Neural crest-derived cells in the liver during embryonic development and fibrogenesis

FURLAN A; AQUINO JB; ADAMEYKO I; SIERRA R; ERNFORS P

Congreso; LXI Reunión Anual de la Sociedad Argentina de Investigación Clínica; 2016

Sociedad Argentina de Investigación Clínica

Cirrhosis results from repeated cycles of liver damage and scar formation. Little is known regarding the contribution of neural crest-derived cells (NCDCs) to the liver in health and disease. Previous in vitro findings likely suggest that some hepatocyte-like cells (HLCs) might be of this origin. Objective: The aim of this work was to analyze the contribution of NCDCs to the liver during development and liver fibrogenesis.

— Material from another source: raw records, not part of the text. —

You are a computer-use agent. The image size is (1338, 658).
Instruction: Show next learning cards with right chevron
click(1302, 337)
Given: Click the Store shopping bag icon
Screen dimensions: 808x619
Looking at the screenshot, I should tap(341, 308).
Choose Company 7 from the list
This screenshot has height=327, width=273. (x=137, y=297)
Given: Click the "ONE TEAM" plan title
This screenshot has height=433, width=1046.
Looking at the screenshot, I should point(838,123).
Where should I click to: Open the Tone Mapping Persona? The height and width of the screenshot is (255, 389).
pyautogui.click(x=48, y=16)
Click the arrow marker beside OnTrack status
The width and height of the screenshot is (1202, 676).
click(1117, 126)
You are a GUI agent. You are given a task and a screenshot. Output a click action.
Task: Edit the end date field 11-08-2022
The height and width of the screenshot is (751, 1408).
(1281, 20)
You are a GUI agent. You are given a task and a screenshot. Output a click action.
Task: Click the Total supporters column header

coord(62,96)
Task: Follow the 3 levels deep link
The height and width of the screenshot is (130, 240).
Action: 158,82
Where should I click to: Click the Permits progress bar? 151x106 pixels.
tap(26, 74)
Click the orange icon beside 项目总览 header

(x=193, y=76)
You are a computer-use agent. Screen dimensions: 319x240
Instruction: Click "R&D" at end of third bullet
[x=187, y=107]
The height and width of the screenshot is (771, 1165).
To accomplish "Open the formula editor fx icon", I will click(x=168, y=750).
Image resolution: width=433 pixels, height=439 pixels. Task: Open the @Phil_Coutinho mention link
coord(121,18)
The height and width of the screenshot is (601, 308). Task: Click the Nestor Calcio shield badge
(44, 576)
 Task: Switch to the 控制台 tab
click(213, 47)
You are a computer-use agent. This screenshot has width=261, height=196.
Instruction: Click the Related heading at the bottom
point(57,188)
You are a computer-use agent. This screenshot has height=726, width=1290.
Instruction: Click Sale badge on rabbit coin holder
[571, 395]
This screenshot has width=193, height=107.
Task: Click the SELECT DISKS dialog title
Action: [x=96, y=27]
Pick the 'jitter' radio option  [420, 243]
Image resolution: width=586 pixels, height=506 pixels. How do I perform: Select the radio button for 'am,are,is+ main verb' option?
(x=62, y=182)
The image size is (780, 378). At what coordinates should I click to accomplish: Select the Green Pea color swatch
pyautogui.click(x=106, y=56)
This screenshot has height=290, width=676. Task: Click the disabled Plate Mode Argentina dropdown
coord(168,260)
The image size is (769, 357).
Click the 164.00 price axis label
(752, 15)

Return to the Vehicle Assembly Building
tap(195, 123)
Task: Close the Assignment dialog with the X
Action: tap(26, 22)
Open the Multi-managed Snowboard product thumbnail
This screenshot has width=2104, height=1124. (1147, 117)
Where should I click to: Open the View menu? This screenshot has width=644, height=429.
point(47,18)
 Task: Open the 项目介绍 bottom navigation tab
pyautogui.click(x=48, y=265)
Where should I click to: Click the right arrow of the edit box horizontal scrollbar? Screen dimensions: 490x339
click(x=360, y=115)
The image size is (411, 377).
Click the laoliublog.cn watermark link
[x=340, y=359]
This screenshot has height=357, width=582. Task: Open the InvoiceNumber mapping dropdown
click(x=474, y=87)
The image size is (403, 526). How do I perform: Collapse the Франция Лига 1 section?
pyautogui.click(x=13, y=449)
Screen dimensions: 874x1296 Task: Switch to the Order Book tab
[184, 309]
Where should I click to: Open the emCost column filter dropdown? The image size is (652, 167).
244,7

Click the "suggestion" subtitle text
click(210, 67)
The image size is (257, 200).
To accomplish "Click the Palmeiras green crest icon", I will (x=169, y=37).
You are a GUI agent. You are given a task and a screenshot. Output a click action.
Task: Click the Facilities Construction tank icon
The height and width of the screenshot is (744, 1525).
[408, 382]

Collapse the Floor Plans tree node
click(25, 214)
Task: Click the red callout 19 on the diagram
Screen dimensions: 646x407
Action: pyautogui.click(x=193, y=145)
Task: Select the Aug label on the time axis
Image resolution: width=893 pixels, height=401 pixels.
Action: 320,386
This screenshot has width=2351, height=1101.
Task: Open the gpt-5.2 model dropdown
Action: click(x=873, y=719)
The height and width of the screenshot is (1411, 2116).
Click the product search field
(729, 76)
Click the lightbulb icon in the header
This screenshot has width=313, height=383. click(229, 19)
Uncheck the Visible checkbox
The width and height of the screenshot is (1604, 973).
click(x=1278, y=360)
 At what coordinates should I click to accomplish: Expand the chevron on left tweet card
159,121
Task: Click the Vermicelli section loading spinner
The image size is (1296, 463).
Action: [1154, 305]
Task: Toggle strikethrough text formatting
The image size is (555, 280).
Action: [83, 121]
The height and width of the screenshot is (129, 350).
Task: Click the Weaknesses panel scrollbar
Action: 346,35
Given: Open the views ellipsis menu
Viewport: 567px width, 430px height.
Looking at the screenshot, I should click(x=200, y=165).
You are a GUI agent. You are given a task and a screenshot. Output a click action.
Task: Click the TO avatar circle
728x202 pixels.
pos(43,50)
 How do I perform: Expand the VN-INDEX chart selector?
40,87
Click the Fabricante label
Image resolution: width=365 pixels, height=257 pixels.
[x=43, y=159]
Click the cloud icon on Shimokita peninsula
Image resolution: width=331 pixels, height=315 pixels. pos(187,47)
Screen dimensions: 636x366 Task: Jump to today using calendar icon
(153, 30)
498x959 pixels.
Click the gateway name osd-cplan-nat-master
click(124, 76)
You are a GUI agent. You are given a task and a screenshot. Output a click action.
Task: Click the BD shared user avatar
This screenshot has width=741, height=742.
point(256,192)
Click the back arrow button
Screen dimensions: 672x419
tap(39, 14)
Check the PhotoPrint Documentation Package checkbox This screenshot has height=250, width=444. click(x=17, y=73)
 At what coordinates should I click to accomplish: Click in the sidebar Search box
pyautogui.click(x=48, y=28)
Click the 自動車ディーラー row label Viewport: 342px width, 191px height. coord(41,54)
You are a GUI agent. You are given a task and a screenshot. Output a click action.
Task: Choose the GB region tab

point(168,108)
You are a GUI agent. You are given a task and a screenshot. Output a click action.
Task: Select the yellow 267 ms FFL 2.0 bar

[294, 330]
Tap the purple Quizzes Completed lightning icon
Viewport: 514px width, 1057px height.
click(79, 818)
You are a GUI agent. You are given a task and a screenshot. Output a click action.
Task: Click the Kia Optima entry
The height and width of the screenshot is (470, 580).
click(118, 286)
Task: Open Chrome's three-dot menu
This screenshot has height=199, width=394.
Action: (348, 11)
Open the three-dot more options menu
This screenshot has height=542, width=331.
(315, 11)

Methodology: Wnt1-Cre, PLP-CreERT(2), Sox-10-CreERT(2) mice were mated with Rosa26-loxP-Tomato or Rosa26-loxP-YFP and the co-expression of the reporter gene with glial, hepatocyte and hepatic stellate cell markers was analyzed. Two models of liver fibrogenesis were generated: 1) chronic applications of thioacetamide and 2) bile duct ligation. Results: Data from in vivo studies with Wnt1-Cre:Rosa26-Tomato mice suggest a contribution of NCDCs with HLCs in the adult. For studies during embryonic stages, PLP-CreERT(2):Rosa26-YFP and Sox10-CreERT(2):Rosa26-YFP mice were used. Pregnant females were tamoxifen-injected at embryonic day 15.5 (E15.5). Numerous YFP+ cells were found at E18.5 and some of them co-expressed cytokeratin 18 and alpha-fetoprotein. None of them were desmin-. Interestingly, NCD-HLCs were anatomically distributed following a similar pattern in all strains and stages analyzed. Finally, liver fibrogenesis was found to induce a gliosis-like process and it was associated with a significant increased in numbers of HLCs. Conclusions: During normal development some HLCs could be NCD. Numbers of glial cells and HLCs increased during liver fibrogenesis,which may have implications on fibrogenesis control and on liver regeneration.